So, we tried a complete Enterprise-scale reset of ALL ids on a clone of our production SQL server repository. It took OVER 12 hours!
We decided on a different tack... We tried a local EAP clone and found it took about 2 hours!
Transfer to local EAP file (10 mins), Reset IDs in the EAP file (2 hours), transfer back to SQL Server (about 1.5-2 hours. Total time 4 hours! This happened over the weekend during some scheduled repository downtime.
All SEEMED to go well until we decide to add some new objects this morning...

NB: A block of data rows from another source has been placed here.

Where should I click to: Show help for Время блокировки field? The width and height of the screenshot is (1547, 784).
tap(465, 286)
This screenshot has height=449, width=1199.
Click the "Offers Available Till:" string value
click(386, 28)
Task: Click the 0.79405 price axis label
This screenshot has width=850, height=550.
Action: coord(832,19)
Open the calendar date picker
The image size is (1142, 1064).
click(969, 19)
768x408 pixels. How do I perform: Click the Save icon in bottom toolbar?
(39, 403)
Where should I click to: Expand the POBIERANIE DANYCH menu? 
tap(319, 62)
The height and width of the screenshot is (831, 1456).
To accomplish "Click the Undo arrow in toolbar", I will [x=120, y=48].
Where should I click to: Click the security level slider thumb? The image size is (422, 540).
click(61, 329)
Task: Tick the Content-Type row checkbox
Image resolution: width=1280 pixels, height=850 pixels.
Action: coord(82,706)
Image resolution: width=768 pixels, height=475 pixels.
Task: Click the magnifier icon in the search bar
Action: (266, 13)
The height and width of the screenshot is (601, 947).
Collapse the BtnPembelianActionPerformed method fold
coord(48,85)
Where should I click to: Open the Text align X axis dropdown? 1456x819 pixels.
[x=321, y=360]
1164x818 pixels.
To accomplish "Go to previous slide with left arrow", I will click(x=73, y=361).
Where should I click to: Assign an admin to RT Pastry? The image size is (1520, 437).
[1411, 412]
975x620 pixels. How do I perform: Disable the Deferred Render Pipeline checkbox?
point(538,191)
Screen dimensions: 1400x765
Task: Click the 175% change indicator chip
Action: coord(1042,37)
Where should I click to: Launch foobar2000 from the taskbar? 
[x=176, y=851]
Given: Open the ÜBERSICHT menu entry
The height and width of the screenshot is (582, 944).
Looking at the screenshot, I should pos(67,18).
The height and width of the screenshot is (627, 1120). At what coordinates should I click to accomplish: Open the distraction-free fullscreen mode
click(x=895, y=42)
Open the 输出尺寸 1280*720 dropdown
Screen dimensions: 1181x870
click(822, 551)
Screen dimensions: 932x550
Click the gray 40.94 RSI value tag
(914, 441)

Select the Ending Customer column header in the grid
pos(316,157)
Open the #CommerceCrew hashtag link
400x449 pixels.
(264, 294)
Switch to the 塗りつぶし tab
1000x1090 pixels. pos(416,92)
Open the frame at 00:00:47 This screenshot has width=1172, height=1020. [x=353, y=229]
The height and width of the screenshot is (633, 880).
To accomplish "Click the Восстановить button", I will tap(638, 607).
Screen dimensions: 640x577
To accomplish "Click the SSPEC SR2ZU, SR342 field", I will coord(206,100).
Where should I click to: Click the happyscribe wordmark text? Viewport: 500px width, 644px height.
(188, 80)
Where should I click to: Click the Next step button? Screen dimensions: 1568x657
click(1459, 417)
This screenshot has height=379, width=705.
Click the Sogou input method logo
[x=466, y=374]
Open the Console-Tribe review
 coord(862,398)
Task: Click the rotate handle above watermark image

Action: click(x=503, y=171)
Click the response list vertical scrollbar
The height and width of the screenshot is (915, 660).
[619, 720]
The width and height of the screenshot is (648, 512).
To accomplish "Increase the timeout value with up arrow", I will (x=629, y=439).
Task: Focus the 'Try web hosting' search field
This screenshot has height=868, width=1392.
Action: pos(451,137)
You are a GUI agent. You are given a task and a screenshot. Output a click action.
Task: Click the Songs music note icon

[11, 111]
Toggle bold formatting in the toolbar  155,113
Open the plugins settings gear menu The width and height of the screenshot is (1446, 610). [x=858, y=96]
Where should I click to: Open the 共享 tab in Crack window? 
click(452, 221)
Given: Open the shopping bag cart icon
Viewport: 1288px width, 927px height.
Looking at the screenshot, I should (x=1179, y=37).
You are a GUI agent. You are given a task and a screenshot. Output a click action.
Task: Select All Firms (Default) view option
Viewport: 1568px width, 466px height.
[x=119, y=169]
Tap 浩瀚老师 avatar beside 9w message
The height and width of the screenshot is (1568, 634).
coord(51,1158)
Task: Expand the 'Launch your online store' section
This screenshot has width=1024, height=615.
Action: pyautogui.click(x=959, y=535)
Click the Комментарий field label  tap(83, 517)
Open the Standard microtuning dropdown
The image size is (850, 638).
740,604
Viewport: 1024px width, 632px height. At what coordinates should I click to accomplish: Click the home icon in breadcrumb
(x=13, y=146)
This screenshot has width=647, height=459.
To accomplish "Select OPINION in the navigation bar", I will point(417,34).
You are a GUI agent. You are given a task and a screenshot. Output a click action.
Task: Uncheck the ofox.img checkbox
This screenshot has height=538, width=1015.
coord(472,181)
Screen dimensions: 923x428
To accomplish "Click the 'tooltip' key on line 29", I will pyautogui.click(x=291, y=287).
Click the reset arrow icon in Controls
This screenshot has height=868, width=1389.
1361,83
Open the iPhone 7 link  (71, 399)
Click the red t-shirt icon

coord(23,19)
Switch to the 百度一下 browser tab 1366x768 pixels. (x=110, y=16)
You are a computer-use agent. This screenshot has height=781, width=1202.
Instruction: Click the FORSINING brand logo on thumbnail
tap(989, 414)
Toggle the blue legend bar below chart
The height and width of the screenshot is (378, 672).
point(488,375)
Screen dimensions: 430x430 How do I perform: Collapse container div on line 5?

We then discovered that even though we had compacted ALL the IDs (and the Reset IDs functionality
forces a compact of the EAP file to re-align the internal ID sequencers), the transfer project back to SQL Server does not. So we now have a gap from 70003 for the last object from last week and 333213 for the first object this week. Effectively, the Reset IDs was for nothing. This pattern is repeated for all the tables with gaps.
In
Transfer Project to .EAP and Compaction, I discuss (essentially) the same problem in the reverse direction. This current behaviour shows the same problem exists in the this direction.
Basically, if you do a transfer project, I can't see any point in NOT resetting the sequencers to the LAST used value for each table.
So now what to do? Do we repeat the process, but before transferring back to SQL Server, transfer up an empty project and then Reset those IDs? Then, transfer the real reset project? Will this update the sequencers correctly?